Prior to the start of the war in late February, the number of people around the world facing a crippling food crisis reached more than 161 million people in 2021, up from 108 million in 2016, Blinken said in his introductory remarks.
The World Bank has estimated the invasion could well drive an additional 40 million more people around the planet into extreme poverty, he added.
“Every driver of the crisis that we’ll discuss today has been made worse by President Putin’s war of choice,” Blinken said. “It’s a crisis that demands a global response.”
Russia has blockaded Ukraine’s ports, stopping exports of wheat and sunflower oil to countries that rely on them in the Middle East, Asia and Africa.
“Canada’s approach will be bold: from providing funding at the multilateral level to logistical supply chain support to food inspectors and cargo shipments, we will get involved,” Joly told her fellow delegates.
“We will free Ukrainian grains, and countries will receive their shipments.
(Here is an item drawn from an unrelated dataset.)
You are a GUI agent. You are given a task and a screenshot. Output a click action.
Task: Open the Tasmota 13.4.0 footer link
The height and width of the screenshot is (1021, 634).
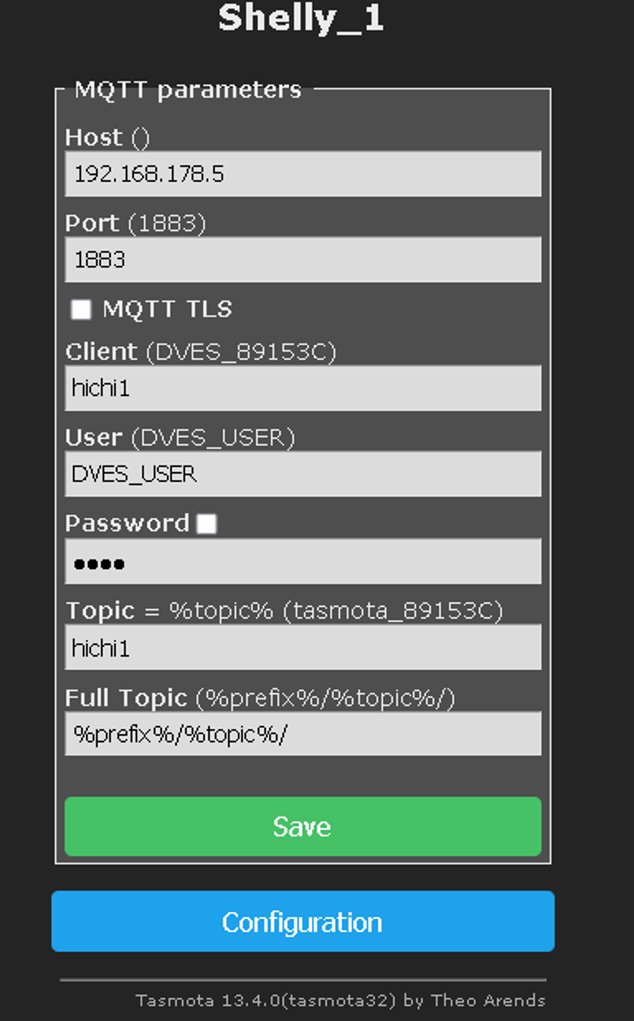point(340,1000)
To the secretary−general, of course, we will support his efforts to find peaceful and lasting solutions to get those grains out.”
Canada will be sending cargo ships to ports in Romania and other European countries neighbouring Ukraine to help it export its wheat — what Joly described in her speech Wednesday as “freedom wheat.”
The UN World Food Program has warned that the conflict has not only driven up the price of grain, making it more expensive to feed the hungry, but could push nations that rely on Ukrainian wheat toward starvation.
Ukraine is one of the world’s biggest exporters of wheat, with some countries, including Lebanon and Bangladesh, relying on it as a staple food.
“Let me be very clear and to the point: failure to open the ports will be a declaration of war on global food security, resulting in famine, destabilization of nations, as well as mass migration by necessity,” said David Beasley, the former South Carolina governor who now serves as the program’s executive director.
“This is not just about Ukraine. This is about the poorest of the poor around the world who are on the brink of starvation as we speak. So I ask President Putin, if you have any heart at all, to please open these ports.”
Julie Marshall, Canadian spokeswoman for the World Food Program, said Ukraine produces enough to feed about 400 million people around the world. But millions of tons of wheat, much of it bound for developing nations, is sitting in silos and stranded on ships because of the conflict.
Ukraine’s ambassador to Canada, Yulia Kovaliv, told a committee of MPs that not only is Russia blockading Ukraine’s ports, it is stealing its grain stores and attempting to ship them to Russian−held Crimea.
Agriculture Minister Marie−Claude Bibeau has warned that the Russians are also targeting farm machinery and equipment needed to gather and distribute Ukraine’s harvest.
Canada is one of the world’s biggest wheat exporters and has said it will do what it can to help with the shortfall. But Bibeau has said that Canada and the U.S. had a weak harvest last year because of a drought so stocks of grain are lower than usual.
“Our farmers are in the field; planting season has started,” Joly said, describing herself as the granddaughter of a wheat grower and miller. “Let’s hope Mother Nature is on our side.”
She acknowledged that Canada — one of the world’s largest producers of potash, a key ingredient in fertilizer that is also in short supply — has not imposed sanctions on Russian and Belarusian exports the same way that other G7 countries have done.
The government is working on ways to get its own potash to ports around the world, Joly said, and will “chart a path for a long−lasting solution” to the question of sanctions.
On Thursday, Joly will take part in an open debate at the UN Security Council, which the U.S. currently heads, on the links between conflict and food security.
During that debate, Joly will “highlight the need to find long−term solutions to break the cycle of poverty, hunger, and conflict, and to increase resilience, especially in the least−developed countries,” Global Affairs Canada said in a release.